Five Mistakes To Avoid In a Nurturing E-Mail

I signed up for a free trial of a lean project management tool (I have changed the name of the tool to <LeanTool>). A few days later I got the following nurturing E-Mail.

Subject: Are you afraid to manage your project in a lean way?

We’ve noticed that you haven’t been signing into <LeanTool> for a long time and this is a sign that you are not really committed to being lean. Remember that 96% of innovative projects fail, will your project be one of them? I hope not!

Remember that just having a gym membership is not going to help you get better, if you want to improve you have to do the work!

Log in to <LeanTool> today and start validating your project.

There are a x problems with this:

  1. it’s not nurturing.
  2. It assumes the tool is flawless and the problem is one of my motivation. In fact the tool does not work.
  3. I signed up for a free trial but none of the three primary dashboards in <LeanTool> for hypotheses, experiments, and results actually worked.

So I replied:

I went to add a hypothesis and it said that I need to pay.
I tried to add an experiment and it said I need to pay.
I tried to record a result and it said I need to pay.

Can you please explain your model for free evaluation?

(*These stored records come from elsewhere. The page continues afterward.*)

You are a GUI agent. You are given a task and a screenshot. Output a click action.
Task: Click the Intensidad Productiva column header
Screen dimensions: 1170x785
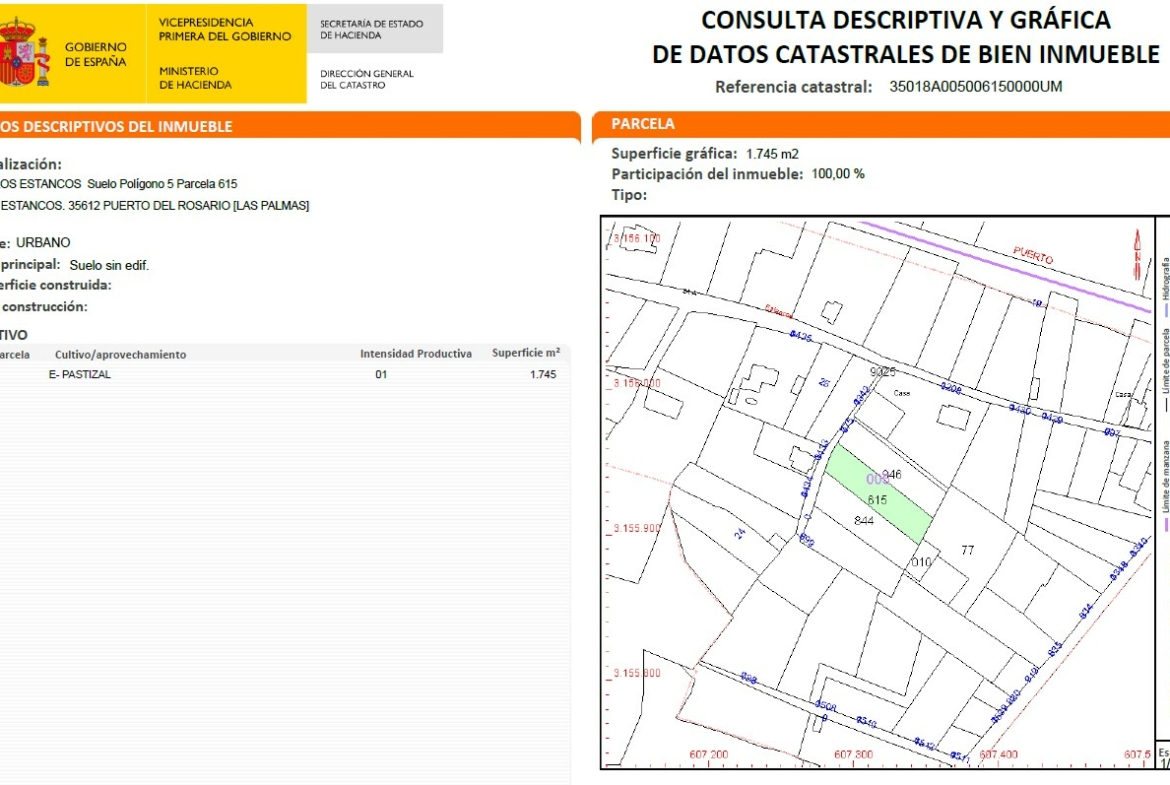[415, 354]
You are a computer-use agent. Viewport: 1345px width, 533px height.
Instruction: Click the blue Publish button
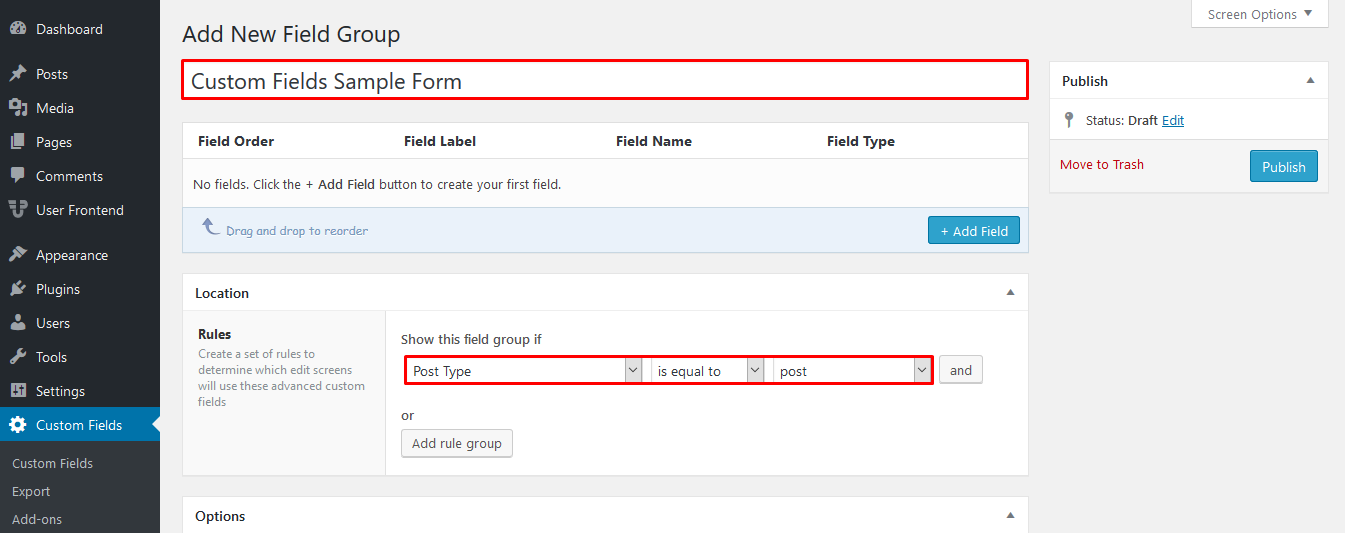point(1283,167)
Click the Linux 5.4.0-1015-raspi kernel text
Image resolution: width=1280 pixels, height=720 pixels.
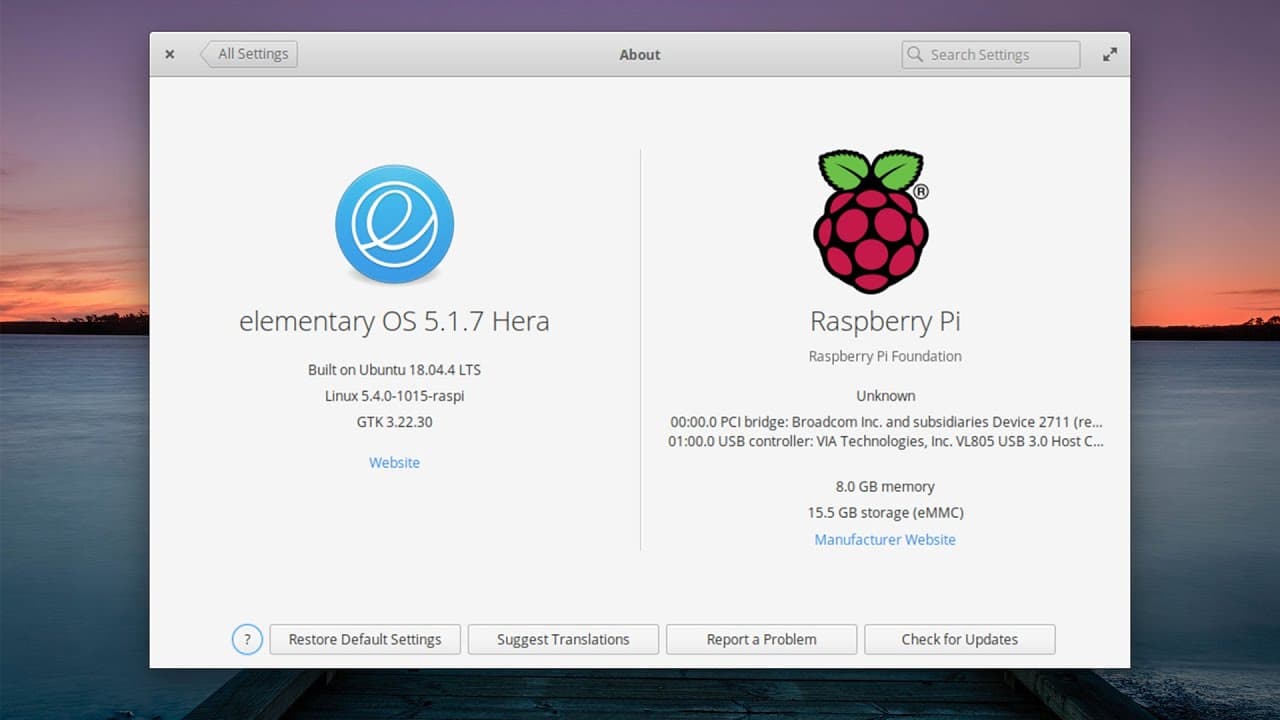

It’s like someone showing you free samples in the supermarket and asking “Would you like to try it?” When you say “Yes” then you hear “that will be a $1”

You advertise a free trial but it seems like it is more like a free product tour, you cannot actually do anything.

Anyway, if what you are doing is working for you don’t stop but it seems weirdly antagonistic and dysfunctional
as an approach to letting me evaluate your software. Do you have any fully worked out examples I can review?

I got the following reply:

Hi Sean, thanks for writing!

We have reviewed the website and realized that there is a mistake: previously, we offered a free trial, and we haven’t updated the text in the startups page.

Sorry for the inconvenience. We really appreciate your feedback and we’d like to offer you a 14-day free trial with all functionality available and a 10% off in our pricing plans.

It seemed a little flaky so I waited a few days and checked their website, it still advertised a free trial.

“Get 1 canvas + 1 user totally FREE (No credit card is required.)”

A day later I got another copy of the original “nurturing” E-Mail.

  1. Sending the identical e-mail a week later is definitely not a good idea.
  2. Not fixing the website announcement of a free trial tells me that they are in free fall.

3 thoughts on “Five Mistakes To Avoid In a Nurturing E-Mail”

  1. Sean,
    This is a problem with methodologies and silver bullet solutions. People start to believe the method is the reality. You need to be “lean”. They are chasing “leanness”, not business.
    I guess if your business is selling the hype, keep selling.
    The same is true for “agile”, “6 sigma” and even “ISO-9000”. If it helps do it, if it is useless extra work, steal what you like and keep going.